Selasa, 16 Juli 2019

Kisah Sedih Bayi Meninggal di Dalam Pesawat AirAsia Usai Dibacakan Doa

Salah seorang penumpang sempat memberikan bantuan pernafasan.

Angga Roni Priambodo | Arendya Nariswari
Pesawat AirAsia. (Pixabay/Arivaran)
Pesawat AirAsia. (Pixabay/Arivaran)

Guideku.com - Belum lama ini, publik kembali dikejutkan dengan berita seorang bayi meninggal di pesawat dalam penerbangan AirAsia D7236.

Seorang penumpang bernama Nadia Parenzee berada di lokasi saat peristiwa menegangkan tersebut terjadi.

Dilansir Guideku.com dari laman Mirror, waktu itu pesawat tengah menempuh perjalanan dari Kuala Lumpur menuju Perth, Australia.

Nadia Parenzee menawarkan bantuan ketika melihat bayi dari pasangan penumpang lain tersebut menangis dan tampak gelisah.

Ungkapan sedih Nadia Parenzee ketika mencoba menolong bayi di dalam pesawat AirAsia. (Facebook/Nadia Parenzee)
Ungkapan sedih Nadia Parenzee ketika mencoba menolong bayi di dalam pesawat AirAsia. (Facebook/Nadia Parenzee)

''Saya mencoba menawarkan bantuan kepada orang tua dan pramugari karena saya melihat keduanya sangat stres,'' tulis Parenzee lewat Facebook.

''Saat sedang menutup mata untuk tidur, tiba-tiba pramugari menepuk pundak saya untuk membantunya.''

''Orang tua tersebut menyerahkan bayinya kepada saya dengan raut wajah putus asa, saya menggendongnya dan membacakan Surah Al Fatiha.''

''Kemudian bayi Farah mengambil nafas terakhirnya dan tubuhnya melemas,'' imbuh Parenzee.

Mengetahui ada sesuatu yang tidak beres, Nadia Parenzee berteriak kepada penumpang lainnya untuk mengetahui apakah ada dokter atau di dalam pesawat.

Sepanjang perjalanan hingga pesawat mendarat, wanita ini terus memberikan bantuan pernafasan kepada bayi berusia dua bulan tersebut.

Nadia bercerita bahwa orang tua bayi perempuan tersebut berasal dari Arab Saudi dan berencana memulai kehidupan baru bersama keluarganya di Australia.
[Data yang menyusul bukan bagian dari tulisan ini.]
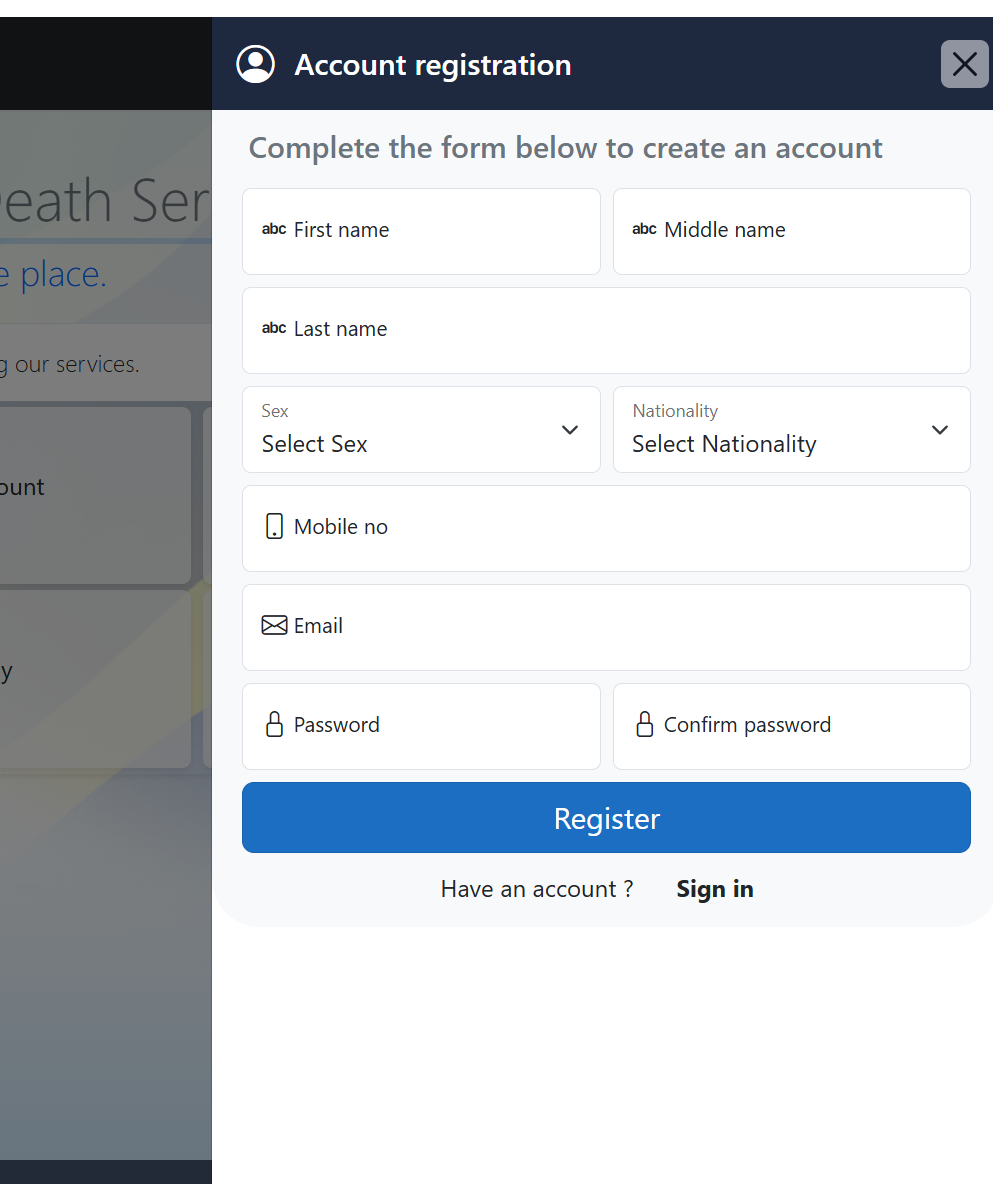The width and height of the screenshot is (993, 1184).
Task: Click the padlock icon beside Confirm password
Action: (644, 725)
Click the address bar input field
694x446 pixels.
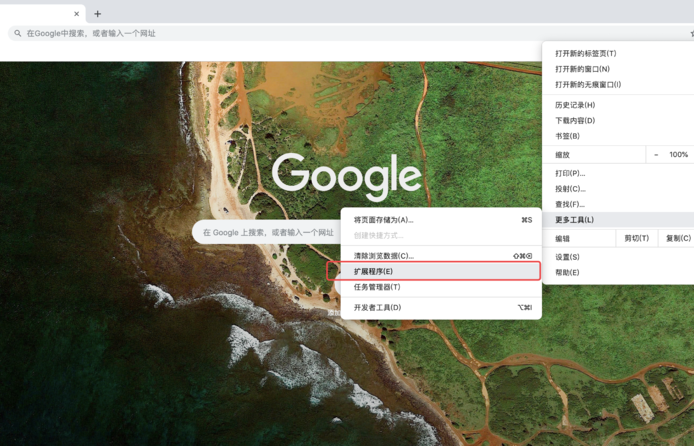[x=300, y=33]
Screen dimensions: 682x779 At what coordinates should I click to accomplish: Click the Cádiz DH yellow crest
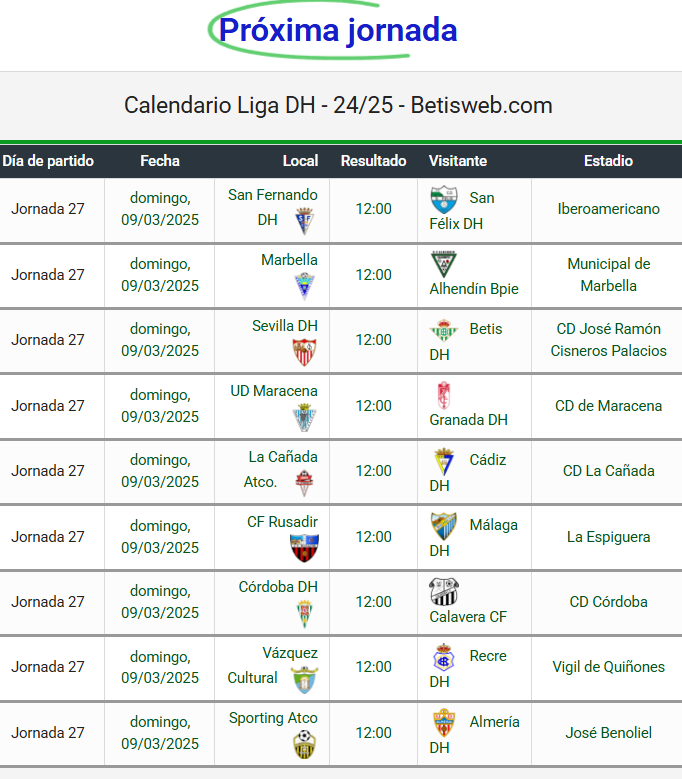click(x=444, y=462)
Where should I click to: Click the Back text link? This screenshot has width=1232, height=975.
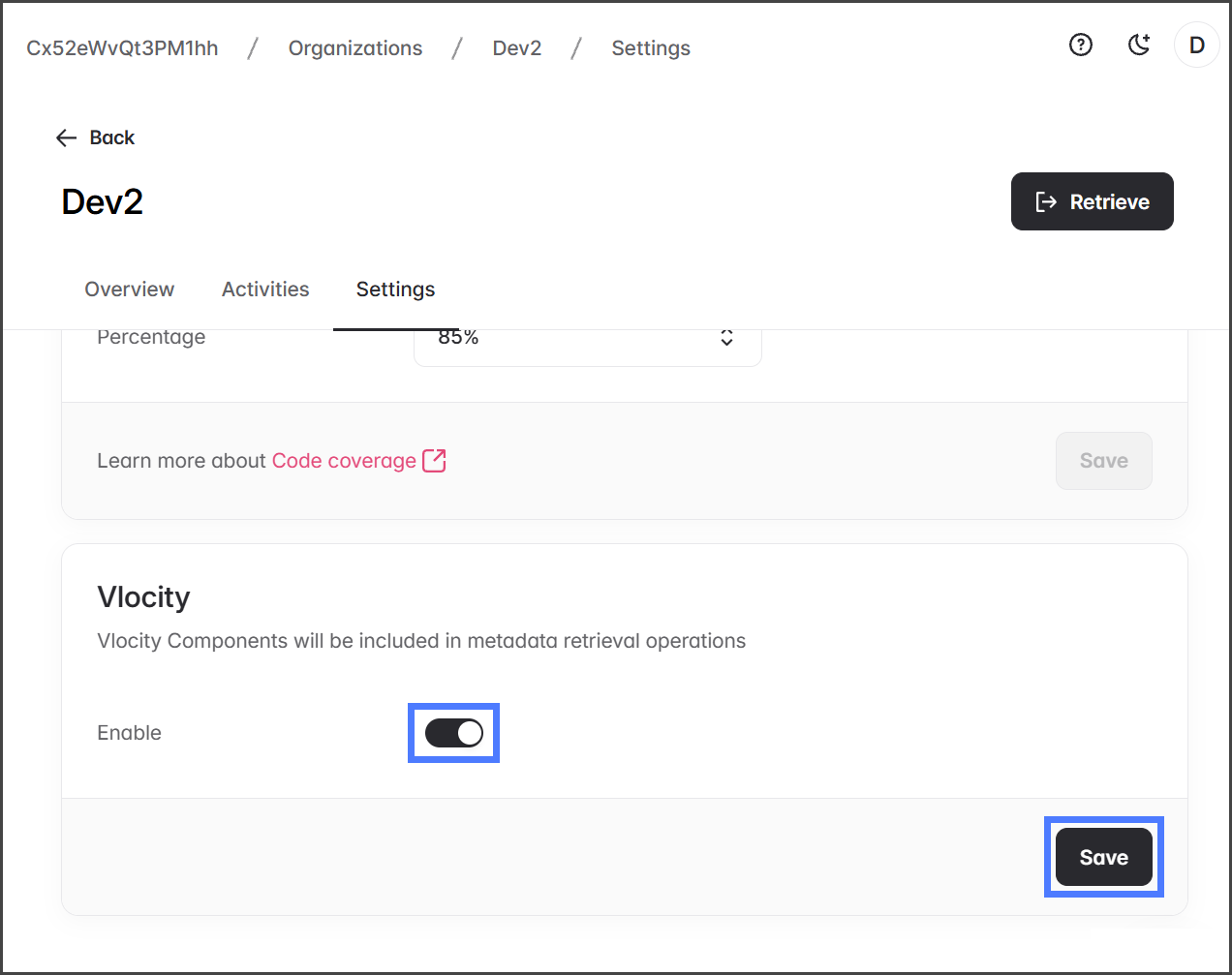click(x=111, y=137)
''Hati saya mati rasa dan tidak tahu bagaimana merasakannya, tapi saya benar-benar merasa terhormat telah memeluknya dan membacakan doa sebelum meninggal,'' ungkap Parenzee.

Nadia Parenzee, wanita yang menolong bayi di dalam pesawat AirAsia. (Instagram/@nadiaparenzee)
Nadia Parenzee, wanita yang menolong bayi di dalam pesawat AirAsia. (Instagram/@nadiaparenzee)

Nadia Parenzee bahkan memuji profesionalisme staf AirAsia yang turut membantu dirinya mencoba menyelamatkan nyawa bayi tersebut.

Dalam beberapa foto yang beredar, tampak seorang petugas keluar dari pesawat dengan membawa kereta bayi.

''Kami tidak bisa mengomentari lebih lanjut mengenai situasi medis bayi tersebut, namun kami bersimpati atas kondisi bayi dan keluarga yang terlibat,'' ungkap juru bicara AirAsia.

Karena keadaan darurat tersebut, penerbangan AirAsia dari Perth kembali ke Kuala Lumpur sempat ditunda beberapa jam.

Pihak juru bicara AirAsia mengungkapkan permohonan maaf atas ketidaknyamanan dan keterlambatan yang terjadi.

Mereka juga mengatakan bahwa akan membantu para penumpang untuk melakukan pemesanan tiket pesawat kembali.